The Applicant most recently arrived in Australia using her Malaysian passport on 24 April 2015 on a Tourist (Subclass 601) visa valid until 24 July 2015. She applied for the Protection visa the subject of this proceeding on 2 June 2015.
Claims for Protection
In answer to questions 90 to 97 of her Protection visa application form the Applicant made the following claims to protection, which did not thereafter change:
Question 90 – Why did you leave that country(s)? Provide specific details
I leave my country because I’m Buddhist and I have relationship with my boyfriend and he religion is Muslim. We living together but it would be very difficult to have distance relationship. He family did not accept me because I am not a Muslim. And the Islamic fundamentalists force me to followers of Islam. I’m a Buddhist and I can’t to followers of Islam. And the Islamic fundamentalists they said if I not followers of Islam. They will have the prosecution responsibility. I will be sued about “close proximity” between unmarried men and woman and having extramarital sex. That why I felt scared to go back Malaysia.
Question 91 – What do you think will happen to you if you return to that country(s)?
I think if me return to my country I will be sued from Islamic fundamentalists. Because I not followers of Islam.
Question 92 – Did you experience harm in that country(s)?
Yes.
I will face ostracism. The Islamic fundamentalists force me to followers of Islam. If I not follower of Islam they will sued me in case “close proximity” between unmarried man and woman and having extramarital sex. And I felt about not right of privacy because the Islamic fundamentalists they have the authority to raid private premises as well as public establishments.
Question 93 – Did you seek help within the country(s) after the harm?
I try to report the police, but they authorities cannot protect me. They will tell me that it is the family that matters and they will find out that me does not follow Islam law and refuse to help me.

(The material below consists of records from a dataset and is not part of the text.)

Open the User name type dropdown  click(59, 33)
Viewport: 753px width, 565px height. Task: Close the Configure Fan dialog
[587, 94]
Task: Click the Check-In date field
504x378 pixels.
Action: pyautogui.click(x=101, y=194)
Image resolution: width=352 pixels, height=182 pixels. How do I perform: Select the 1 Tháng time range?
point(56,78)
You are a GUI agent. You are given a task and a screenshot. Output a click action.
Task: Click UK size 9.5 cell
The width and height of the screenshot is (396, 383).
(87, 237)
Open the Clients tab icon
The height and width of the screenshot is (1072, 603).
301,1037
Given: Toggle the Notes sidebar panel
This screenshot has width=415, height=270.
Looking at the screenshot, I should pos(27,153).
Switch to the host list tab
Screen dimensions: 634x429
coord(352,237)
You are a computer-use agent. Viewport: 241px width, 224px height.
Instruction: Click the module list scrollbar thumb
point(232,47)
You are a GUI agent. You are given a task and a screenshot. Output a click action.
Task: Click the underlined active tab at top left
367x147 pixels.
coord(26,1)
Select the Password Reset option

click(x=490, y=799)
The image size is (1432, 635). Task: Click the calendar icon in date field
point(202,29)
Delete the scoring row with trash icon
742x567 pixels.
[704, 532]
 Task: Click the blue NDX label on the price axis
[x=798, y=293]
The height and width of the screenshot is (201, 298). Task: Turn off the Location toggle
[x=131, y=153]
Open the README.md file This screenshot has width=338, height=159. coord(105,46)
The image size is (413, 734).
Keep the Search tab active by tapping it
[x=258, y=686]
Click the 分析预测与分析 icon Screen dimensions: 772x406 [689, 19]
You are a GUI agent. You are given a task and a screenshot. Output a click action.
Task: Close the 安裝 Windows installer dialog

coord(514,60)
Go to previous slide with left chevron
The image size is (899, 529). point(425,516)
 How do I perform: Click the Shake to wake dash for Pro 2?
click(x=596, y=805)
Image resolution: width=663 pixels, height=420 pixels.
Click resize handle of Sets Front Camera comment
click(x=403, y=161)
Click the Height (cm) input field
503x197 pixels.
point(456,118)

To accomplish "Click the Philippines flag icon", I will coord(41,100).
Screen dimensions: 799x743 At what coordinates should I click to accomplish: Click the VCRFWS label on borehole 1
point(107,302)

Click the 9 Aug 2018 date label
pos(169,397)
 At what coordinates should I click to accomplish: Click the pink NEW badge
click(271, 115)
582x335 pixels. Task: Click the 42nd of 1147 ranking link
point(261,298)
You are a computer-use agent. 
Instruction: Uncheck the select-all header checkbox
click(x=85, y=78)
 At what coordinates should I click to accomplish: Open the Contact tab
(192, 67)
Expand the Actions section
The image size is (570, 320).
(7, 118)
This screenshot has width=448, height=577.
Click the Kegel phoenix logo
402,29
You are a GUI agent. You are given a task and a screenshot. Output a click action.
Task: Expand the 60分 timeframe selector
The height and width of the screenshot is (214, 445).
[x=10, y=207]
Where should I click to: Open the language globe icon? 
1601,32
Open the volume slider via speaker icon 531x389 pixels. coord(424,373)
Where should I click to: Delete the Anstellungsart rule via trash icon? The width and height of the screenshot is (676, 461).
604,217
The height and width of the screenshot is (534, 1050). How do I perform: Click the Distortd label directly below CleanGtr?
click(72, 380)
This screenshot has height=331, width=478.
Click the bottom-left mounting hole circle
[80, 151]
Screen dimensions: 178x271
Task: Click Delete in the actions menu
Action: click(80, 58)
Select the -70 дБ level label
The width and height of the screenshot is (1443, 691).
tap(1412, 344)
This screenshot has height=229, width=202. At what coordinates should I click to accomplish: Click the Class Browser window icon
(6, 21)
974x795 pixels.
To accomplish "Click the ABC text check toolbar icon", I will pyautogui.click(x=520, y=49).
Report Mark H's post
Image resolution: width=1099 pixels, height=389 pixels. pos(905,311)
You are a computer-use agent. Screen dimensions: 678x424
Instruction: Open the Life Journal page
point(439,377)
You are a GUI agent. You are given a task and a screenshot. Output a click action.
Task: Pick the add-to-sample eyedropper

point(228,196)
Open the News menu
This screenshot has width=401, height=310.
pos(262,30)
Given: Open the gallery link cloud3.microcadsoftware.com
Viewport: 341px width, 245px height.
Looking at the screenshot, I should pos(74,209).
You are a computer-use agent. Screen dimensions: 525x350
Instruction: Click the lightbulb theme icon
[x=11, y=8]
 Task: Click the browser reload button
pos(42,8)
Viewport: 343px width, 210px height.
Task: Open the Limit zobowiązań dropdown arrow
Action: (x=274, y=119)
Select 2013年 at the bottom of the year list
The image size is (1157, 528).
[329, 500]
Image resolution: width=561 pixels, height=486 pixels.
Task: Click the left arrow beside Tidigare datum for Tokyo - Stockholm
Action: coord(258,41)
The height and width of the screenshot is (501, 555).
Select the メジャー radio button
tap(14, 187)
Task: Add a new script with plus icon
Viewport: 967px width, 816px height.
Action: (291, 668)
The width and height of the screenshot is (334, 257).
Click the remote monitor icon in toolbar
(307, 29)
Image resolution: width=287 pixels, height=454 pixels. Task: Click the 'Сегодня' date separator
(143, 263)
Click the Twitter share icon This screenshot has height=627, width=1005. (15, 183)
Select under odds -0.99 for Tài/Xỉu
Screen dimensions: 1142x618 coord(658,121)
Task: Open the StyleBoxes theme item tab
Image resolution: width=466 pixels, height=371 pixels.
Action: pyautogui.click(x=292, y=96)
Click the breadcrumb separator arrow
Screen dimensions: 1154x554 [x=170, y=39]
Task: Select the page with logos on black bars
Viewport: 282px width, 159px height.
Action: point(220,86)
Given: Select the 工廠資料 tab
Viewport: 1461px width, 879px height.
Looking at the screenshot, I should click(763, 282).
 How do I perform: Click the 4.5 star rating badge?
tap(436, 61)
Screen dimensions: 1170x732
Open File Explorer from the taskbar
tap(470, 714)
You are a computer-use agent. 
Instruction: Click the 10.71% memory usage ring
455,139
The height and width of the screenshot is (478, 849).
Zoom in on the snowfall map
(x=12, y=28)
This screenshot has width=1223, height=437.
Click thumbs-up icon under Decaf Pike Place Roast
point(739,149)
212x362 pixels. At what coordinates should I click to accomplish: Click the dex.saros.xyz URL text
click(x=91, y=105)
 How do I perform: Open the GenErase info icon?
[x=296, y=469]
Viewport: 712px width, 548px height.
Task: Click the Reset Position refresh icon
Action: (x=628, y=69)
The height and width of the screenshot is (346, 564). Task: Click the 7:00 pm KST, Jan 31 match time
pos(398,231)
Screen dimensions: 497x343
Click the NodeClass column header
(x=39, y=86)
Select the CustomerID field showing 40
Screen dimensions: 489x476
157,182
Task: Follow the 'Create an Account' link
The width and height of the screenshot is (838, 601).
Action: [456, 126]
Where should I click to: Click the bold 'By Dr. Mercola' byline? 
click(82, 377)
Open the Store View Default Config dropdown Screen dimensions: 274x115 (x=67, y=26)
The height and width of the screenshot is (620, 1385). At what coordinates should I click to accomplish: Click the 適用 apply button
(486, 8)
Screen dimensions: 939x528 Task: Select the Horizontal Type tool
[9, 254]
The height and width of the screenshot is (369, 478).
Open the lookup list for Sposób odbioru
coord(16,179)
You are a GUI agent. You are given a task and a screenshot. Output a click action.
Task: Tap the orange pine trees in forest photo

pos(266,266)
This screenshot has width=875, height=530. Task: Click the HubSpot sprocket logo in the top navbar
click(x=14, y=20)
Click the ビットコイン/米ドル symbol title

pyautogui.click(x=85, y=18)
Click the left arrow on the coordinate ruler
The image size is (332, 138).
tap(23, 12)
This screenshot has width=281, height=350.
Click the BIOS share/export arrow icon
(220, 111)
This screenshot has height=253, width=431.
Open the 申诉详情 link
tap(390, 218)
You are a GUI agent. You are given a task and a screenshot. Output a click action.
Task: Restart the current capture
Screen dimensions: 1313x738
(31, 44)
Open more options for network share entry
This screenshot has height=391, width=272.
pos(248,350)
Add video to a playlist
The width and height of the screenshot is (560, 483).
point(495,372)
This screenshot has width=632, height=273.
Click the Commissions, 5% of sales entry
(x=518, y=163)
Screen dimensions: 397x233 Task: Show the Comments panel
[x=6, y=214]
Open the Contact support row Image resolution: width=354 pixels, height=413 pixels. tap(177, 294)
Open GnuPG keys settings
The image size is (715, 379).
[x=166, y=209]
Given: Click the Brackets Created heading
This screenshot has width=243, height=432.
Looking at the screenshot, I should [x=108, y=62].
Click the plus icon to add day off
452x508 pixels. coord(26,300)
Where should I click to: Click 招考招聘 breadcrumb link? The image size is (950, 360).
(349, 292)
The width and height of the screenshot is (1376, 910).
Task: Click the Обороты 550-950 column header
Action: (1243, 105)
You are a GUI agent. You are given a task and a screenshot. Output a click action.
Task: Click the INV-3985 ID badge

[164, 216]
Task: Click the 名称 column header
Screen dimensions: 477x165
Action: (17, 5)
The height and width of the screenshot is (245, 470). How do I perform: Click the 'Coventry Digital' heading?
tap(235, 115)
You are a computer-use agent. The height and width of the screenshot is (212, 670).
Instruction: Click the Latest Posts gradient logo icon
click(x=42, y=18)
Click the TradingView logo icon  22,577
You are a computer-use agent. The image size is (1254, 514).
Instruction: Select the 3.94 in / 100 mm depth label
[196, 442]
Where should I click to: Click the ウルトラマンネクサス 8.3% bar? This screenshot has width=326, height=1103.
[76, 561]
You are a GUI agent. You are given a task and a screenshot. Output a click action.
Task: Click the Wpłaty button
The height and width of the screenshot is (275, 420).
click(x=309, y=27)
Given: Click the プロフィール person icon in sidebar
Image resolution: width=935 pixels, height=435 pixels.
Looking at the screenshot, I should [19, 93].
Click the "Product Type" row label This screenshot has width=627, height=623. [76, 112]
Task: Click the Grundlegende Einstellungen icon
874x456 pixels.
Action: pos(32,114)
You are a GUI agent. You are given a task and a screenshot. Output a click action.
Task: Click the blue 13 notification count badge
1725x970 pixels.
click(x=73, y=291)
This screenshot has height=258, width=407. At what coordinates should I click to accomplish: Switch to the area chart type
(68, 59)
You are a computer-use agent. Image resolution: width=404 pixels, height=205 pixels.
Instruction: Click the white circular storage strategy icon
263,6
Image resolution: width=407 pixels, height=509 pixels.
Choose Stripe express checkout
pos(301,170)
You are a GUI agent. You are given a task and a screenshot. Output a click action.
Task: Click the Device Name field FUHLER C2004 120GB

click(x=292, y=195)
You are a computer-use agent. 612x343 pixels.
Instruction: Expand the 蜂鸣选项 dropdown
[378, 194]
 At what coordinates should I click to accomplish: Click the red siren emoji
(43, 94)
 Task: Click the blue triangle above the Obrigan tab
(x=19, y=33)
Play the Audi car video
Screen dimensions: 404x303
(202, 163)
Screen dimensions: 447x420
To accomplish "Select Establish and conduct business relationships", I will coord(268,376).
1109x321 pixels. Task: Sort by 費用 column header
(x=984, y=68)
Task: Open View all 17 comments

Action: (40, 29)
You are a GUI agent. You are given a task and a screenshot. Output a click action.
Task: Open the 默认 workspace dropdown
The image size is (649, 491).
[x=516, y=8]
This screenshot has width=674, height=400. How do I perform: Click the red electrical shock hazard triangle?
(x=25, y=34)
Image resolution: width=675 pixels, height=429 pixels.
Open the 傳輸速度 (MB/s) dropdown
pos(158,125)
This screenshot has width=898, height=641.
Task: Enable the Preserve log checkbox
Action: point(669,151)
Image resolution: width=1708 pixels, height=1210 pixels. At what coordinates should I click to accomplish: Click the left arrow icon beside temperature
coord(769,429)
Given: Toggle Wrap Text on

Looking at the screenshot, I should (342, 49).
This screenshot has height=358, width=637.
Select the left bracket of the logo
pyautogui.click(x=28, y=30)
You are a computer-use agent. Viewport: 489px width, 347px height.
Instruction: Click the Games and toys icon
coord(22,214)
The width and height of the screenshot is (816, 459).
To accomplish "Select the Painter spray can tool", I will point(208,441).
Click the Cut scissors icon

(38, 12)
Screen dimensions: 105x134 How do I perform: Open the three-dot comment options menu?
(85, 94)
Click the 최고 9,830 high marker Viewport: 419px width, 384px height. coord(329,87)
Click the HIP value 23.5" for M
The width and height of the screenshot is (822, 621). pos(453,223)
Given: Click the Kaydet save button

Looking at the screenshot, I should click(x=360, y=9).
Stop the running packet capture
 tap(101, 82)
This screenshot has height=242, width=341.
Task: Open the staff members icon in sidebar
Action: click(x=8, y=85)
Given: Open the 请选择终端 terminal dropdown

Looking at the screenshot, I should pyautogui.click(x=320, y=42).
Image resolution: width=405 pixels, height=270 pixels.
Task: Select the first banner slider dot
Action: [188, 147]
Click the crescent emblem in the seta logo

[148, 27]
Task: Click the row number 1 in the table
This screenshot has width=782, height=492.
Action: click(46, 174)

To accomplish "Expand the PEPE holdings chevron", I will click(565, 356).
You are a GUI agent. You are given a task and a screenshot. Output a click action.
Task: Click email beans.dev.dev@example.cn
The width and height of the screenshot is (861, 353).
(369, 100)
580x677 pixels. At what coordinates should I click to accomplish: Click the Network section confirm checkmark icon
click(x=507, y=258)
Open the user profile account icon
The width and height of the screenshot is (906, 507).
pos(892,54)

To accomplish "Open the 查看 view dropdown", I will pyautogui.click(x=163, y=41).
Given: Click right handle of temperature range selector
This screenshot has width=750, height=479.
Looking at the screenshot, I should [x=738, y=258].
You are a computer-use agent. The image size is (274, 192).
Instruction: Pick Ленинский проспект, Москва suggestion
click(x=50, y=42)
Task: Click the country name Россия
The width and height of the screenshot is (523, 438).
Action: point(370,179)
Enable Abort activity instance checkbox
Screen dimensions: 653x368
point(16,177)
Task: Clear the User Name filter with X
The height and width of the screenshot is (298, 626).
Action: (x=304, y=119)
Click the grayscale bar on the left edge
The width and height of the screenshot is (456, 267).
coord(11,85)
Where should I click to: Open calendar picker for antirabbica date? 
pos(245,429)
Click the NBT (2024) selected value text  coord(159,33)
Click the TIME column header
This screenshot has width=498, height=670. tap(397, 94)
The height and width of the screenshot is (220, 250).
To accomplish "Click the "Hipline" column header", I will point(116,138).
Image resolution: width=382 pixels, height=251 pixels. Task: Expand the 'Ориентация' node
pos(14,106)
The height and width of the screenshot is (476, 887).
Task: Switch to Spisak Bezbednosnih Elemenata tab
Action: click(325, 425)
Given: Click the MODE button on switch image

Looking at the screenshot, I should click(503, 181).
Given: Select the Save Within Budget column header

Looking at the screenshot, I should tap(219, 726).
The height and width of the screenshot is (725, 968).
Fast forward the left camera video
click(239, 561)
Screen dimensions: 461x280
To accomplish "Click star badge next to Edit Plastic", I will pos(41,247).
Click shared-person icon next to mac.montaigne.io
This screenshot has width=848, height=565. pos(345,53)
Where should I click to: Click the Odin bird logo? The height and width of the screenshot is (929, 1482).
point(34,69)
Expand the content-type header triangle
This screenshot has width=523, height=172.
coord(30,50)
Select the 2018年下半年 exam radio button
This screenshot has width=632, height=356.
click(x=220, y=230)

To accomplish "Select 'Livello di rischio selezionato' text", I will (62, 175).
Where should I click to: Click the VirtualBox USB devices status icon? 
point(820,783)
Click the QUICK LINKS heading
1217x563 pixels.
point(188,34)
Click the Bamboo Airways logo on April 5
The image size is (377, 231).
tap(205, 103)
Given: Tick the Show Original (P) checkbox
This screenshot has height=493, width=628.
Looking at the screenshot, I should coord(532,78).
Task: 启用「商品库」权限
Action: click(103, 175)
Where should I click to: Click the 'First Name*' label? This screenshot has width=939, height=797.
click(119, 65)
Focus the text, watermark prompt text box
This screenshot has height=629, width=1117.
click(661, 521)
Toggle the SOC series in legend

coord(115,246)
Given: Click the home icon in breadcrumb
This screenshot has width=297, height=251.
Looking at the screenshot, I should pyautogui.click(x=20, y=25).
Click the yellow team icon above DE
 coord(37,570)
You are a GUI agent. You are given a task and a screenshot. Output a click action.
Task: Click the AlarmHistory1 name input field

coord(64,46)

Question 94 – Did you move, or try to move, to another part of that country(s) to seek safety?
No.
In Malaysia, Islamic group is most powerful. However you move to another part. The problem still having.
Question 95 – Do you think you will be harmed or mistreated if you return to that country(s)?
Yes.
I think I will be sued by Islamic fundamentalists. And I can’t do anything, any help because I has offended the big organisation group of Islamic fundamentalists.
If I will be sue of Islamic fundamentalists about case, I would be ostracism by all people include my family, my friend.
Question 96 – Do you think authorities of that country(s) can and will protect you if you go back?
No.
Bad law and order in my country. Police only will protect who has a powerful organisation.
Question 97 – Do you think you would be able to relocate within that country(s)?
No.
In my country all part of location have group Islamic. All part of my country also have Islamic fundamentalists.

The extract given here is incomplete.